*** Opening of RECORDED INFORMATION ***

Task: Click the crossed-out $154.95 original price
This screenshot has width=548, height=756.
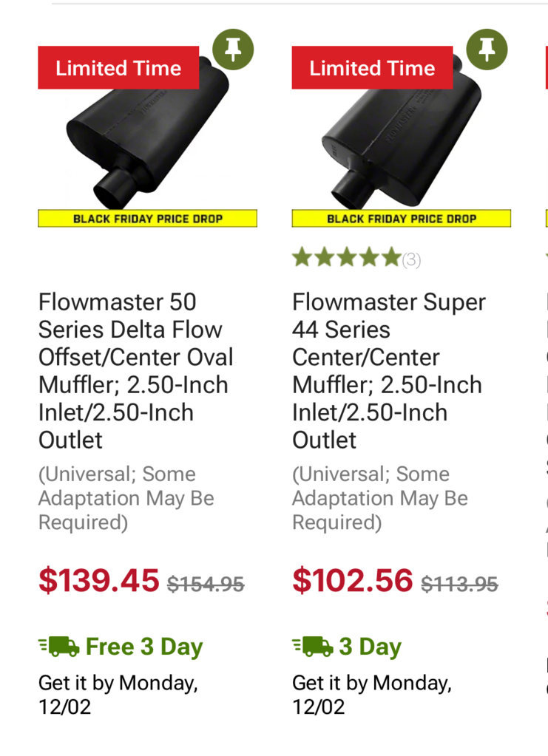Action: click(x=206, y=585)
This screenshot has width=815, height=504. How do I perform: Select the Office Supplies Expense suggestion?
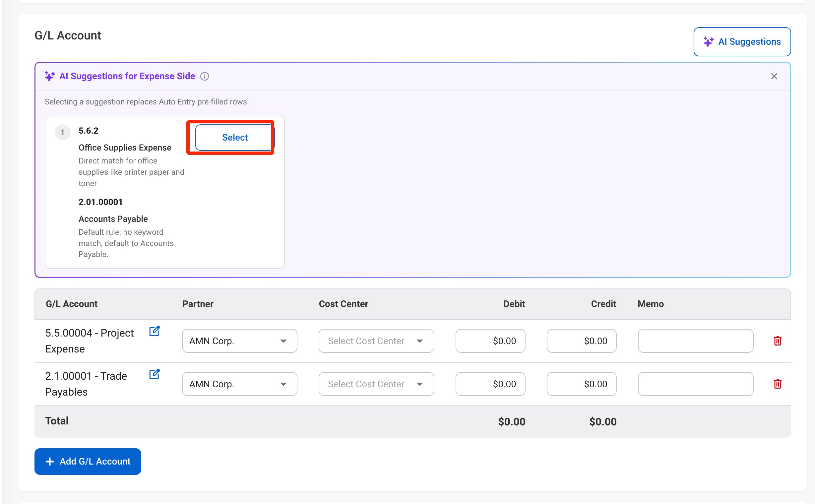click(x=235, y=137)
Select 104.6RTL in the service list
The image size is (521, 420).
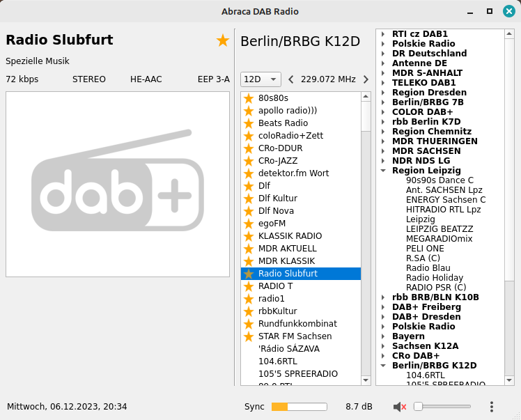[x=278, y=361]
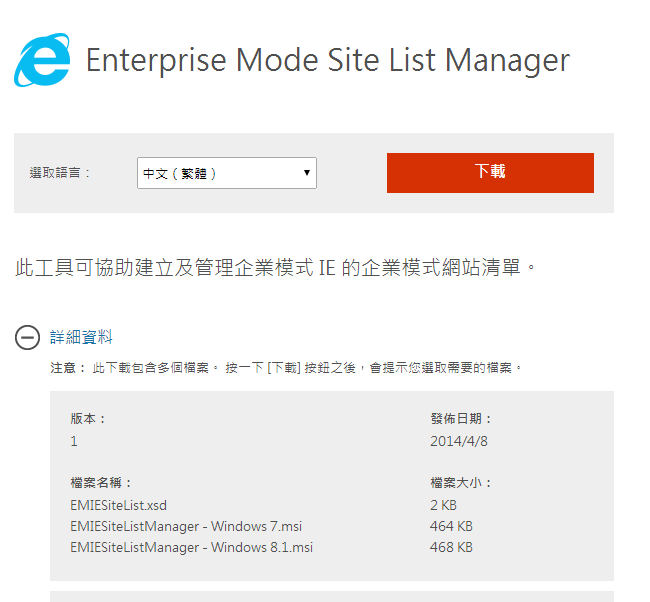
Task: Click the 版本 version label
Action: point(88,419)
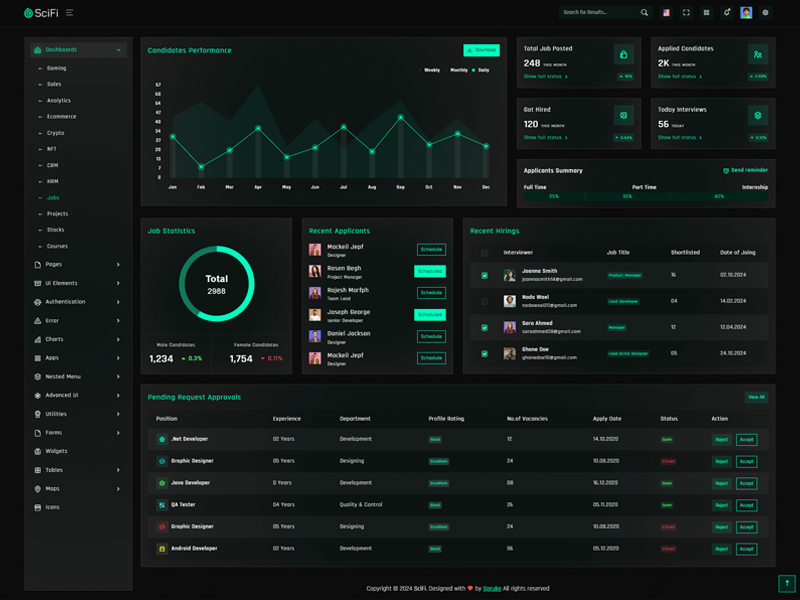Toggle the sidebar hamburger menu icon

click(x=69, y=13)
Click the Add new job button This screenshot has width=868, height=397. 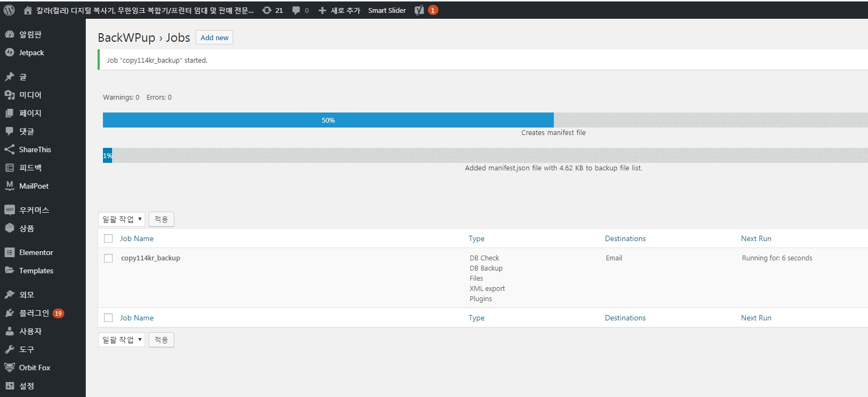click(214, 38)
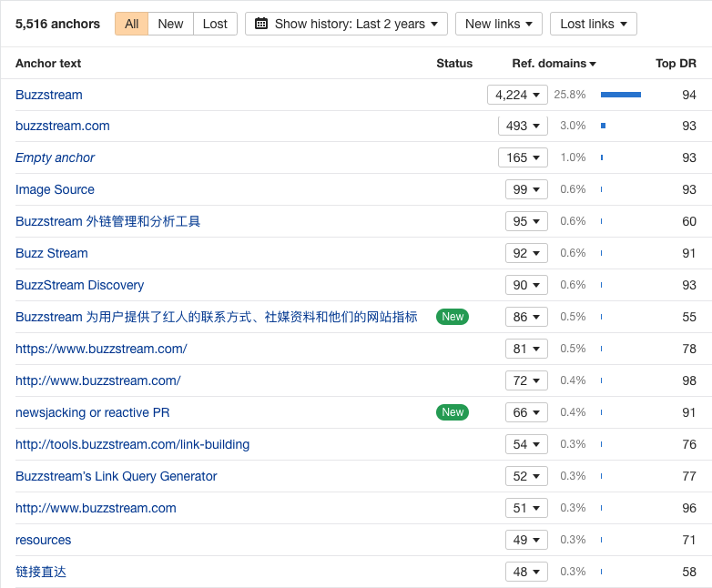Open the Buzzstream anchor link

pos(49,95)
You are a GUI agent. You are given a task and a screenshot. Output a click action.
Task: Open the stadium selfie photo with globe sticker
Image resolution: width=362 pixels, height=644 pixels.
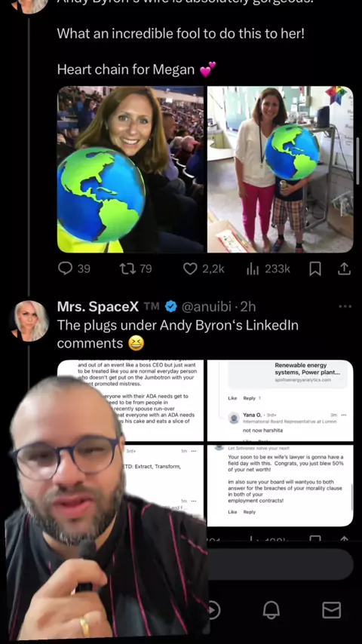tap(130, 169)
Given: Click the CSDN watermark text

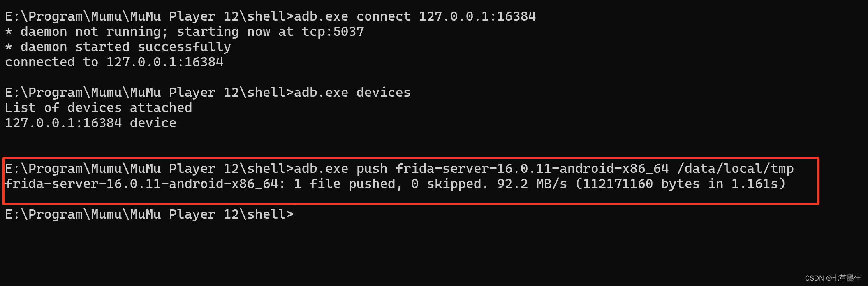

*** Close of RECORDED INFORMATION ***

§ **TASK BRIEF**
Copy exactly the lines that run from the one containing "Image resolution: width=362" to the last line of the records, both included, and leave out every picture.

§ **YOUR SOLUTION**
Image resolution: width=362 pixels, height=644 pixels.
tap(130, 169)
Given: Click the CSDN watermark text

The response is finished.